Los informes de las cuentas públicas del periodo 2019-2024 evidencian un patrón preocupante. La ASF identifica irregularidades, luego estas son “solventadas” —corregidas— mediante procedimientos administrativos, pero rara vez culminan en recuperación de recursos o sanciones efectivas. Esta práctica, que permite resolver hasta el 60% de las observaciones a través de tecnicismos burocráticos, convierte la fiscalización en un ejercicio meramente simbólico. La rendición de cuentas se transforma en una faramalla, donde las cifras escandalosas se diluyen y no trascienden al ámbito de la justicia.

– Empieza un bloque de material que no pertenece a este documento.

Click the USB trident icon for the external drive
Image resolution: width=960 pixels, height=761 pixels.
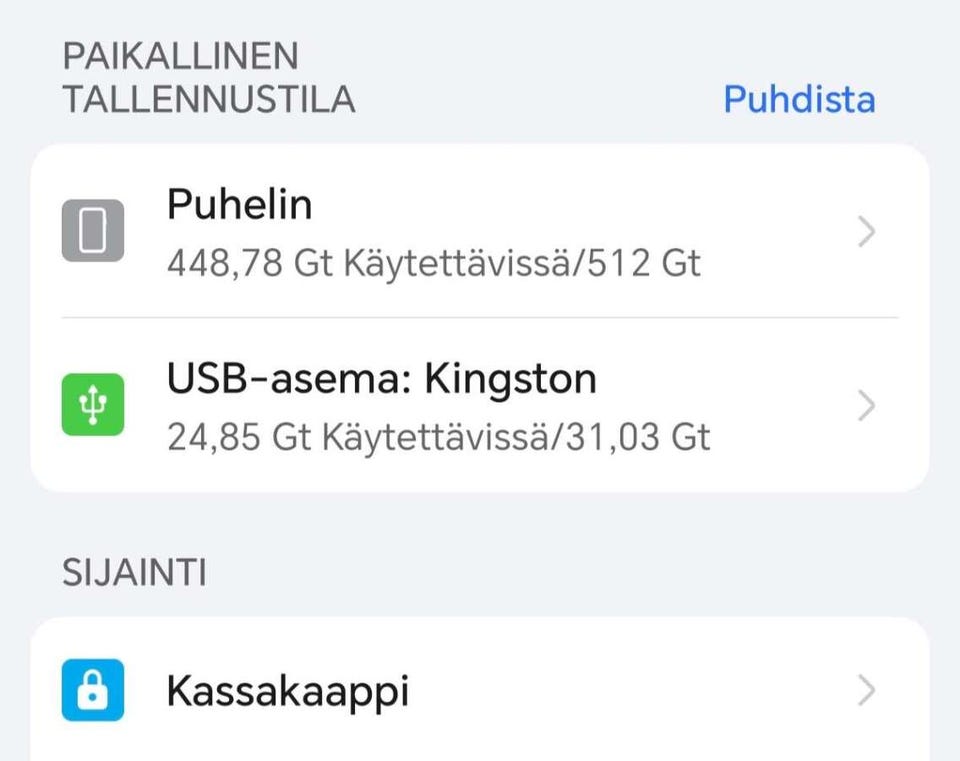[x=93, y=405]

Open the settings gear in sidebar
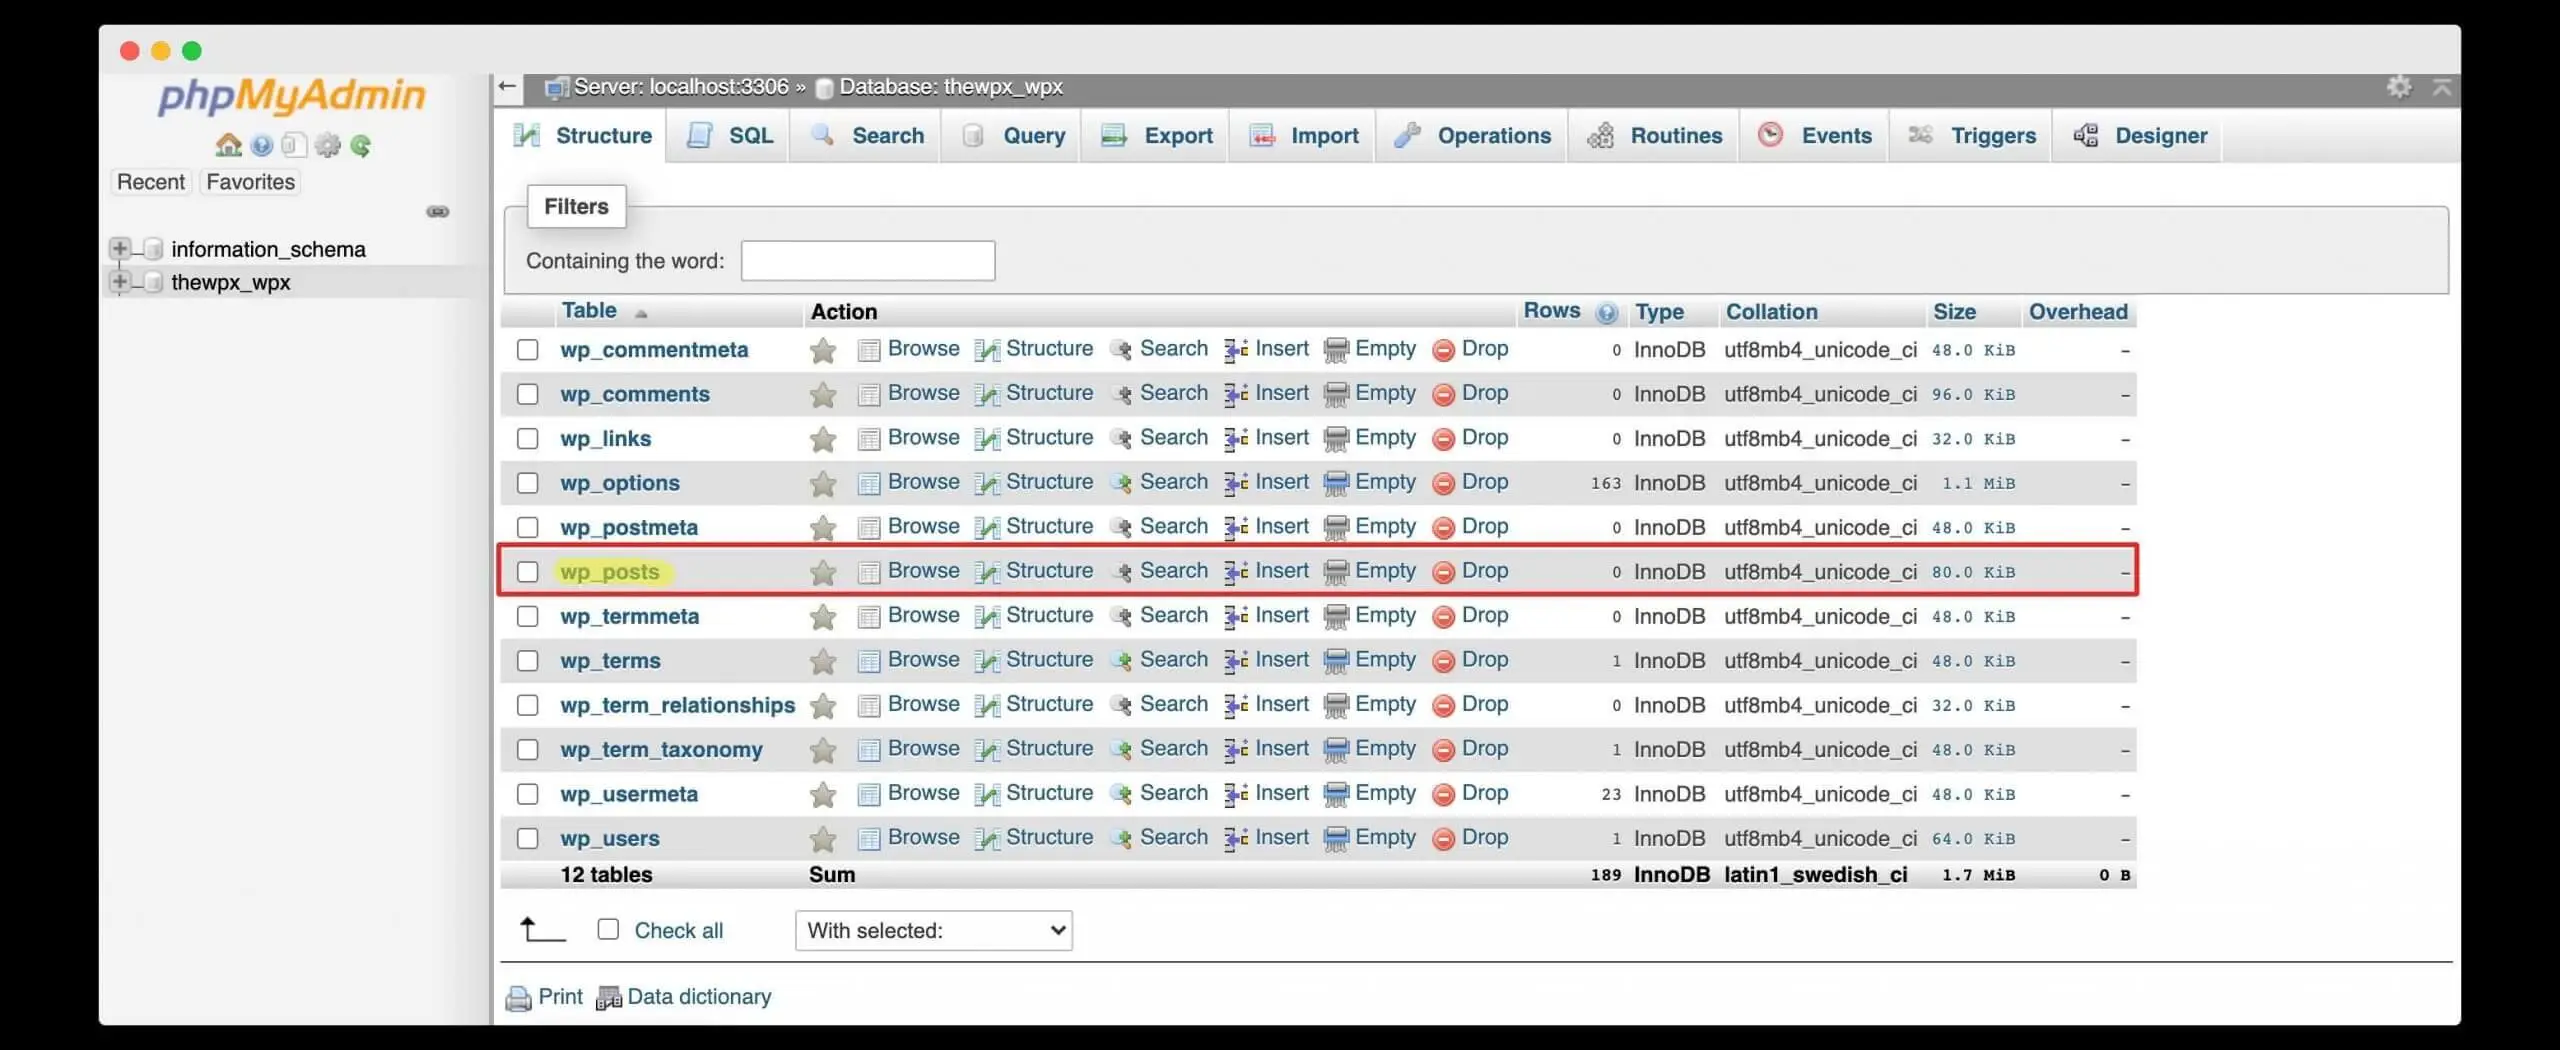coord(326,144)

¿Recuerda el episodio de 2021 cuando la ASF rectificó sus hallazgos sobre el costo de cancelación del aeropuerto de Texcoco por presión del Ejecutivo? Ése fue un punto de inflexión, porque desde entonces el órgano fiscalizador ha evitado confrontaciones directas con el poder y ha limitado su papel como contrapeso efectivo. La realidad política derrotó a la autonomía.

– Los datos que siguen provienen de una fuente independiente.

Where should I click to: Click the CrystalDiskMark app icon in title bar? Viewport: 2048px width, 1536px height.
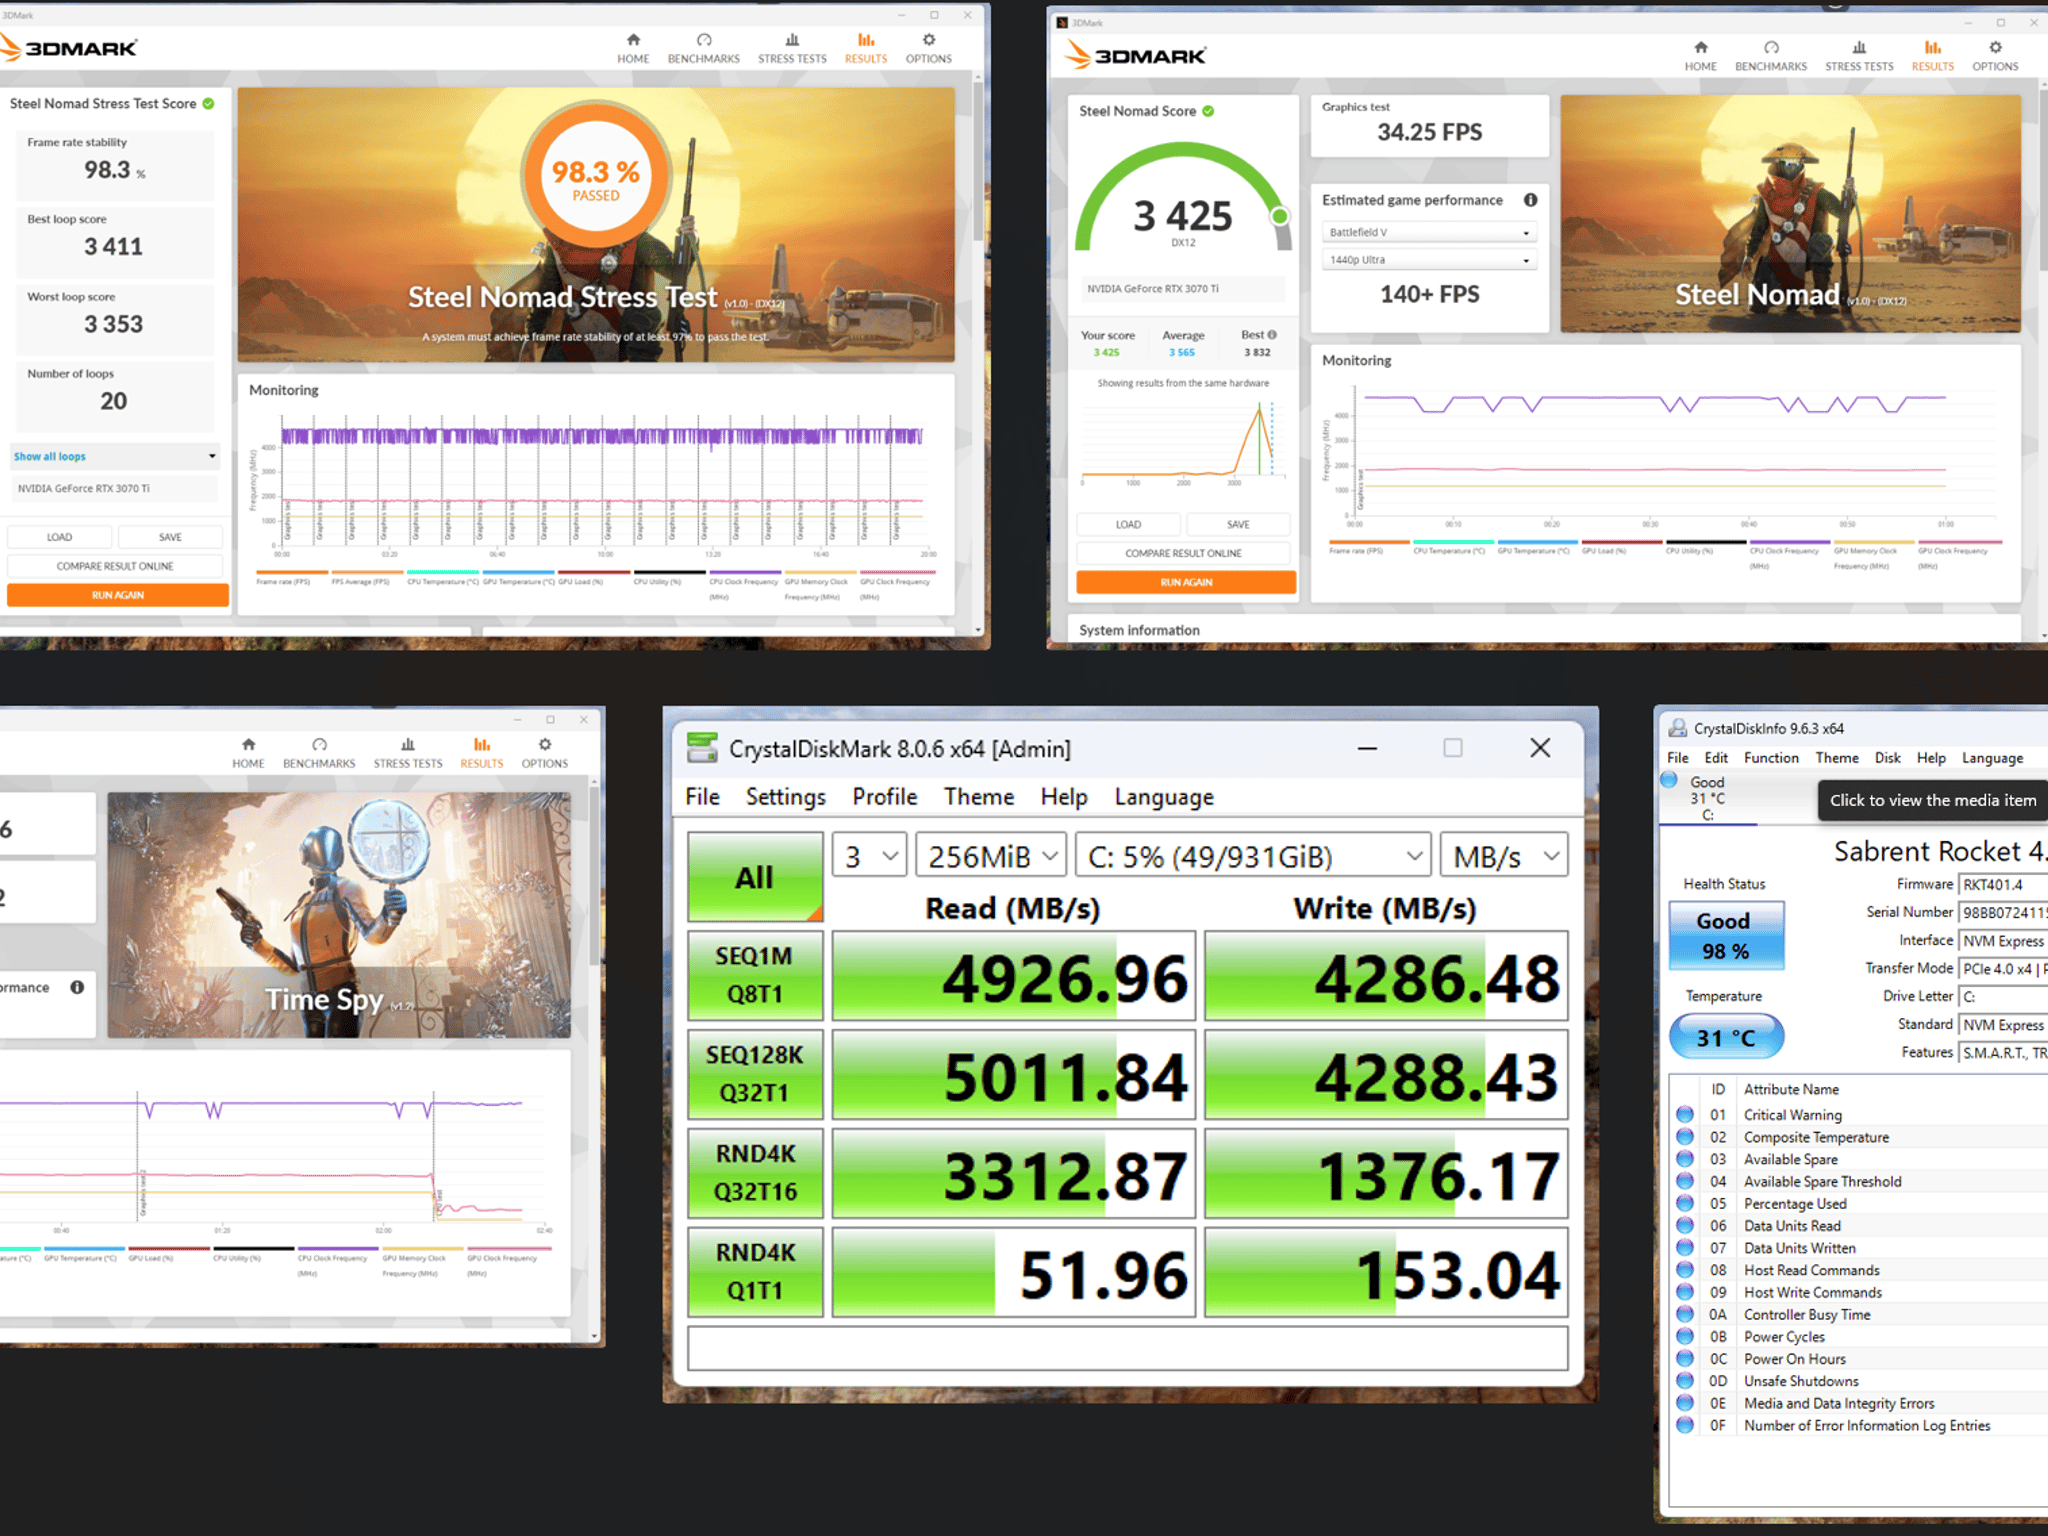pyautogui.click(x=702, y=748)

Y si a ese debilitamiento institucional le sumamos el desmantelamiento sistemático de los mecanismos de control y transparencia como la desaparición del INAI y CompraNet, entonces nos han dejado un vacío crítico en el derecho ciudadano de acceso a la información. La transparencia pasará a ser una concesión discrecional del poder, y la información que antes era pública y rastreable, ahora queda a merced de la opacidad. Ya lo vivimos: el poder sin vigilancia tiende al abuso; y el abuso sin prueba visible, a la impunidad total.
Casos emblemáticos como Segalmex, donde más de 15 mil millones de pesos fueron desviados sin consecuencias para los responsables de alto nivel, ilustran tal impunidad. La magnitud del desfalco contrasta con la tibieza de la respuesta institucional, y evidencia que la corrupción persiste y se ha sofisticado bajo nuevos esquemas que combinan legalidad aparente con desvío efectivo de recursos.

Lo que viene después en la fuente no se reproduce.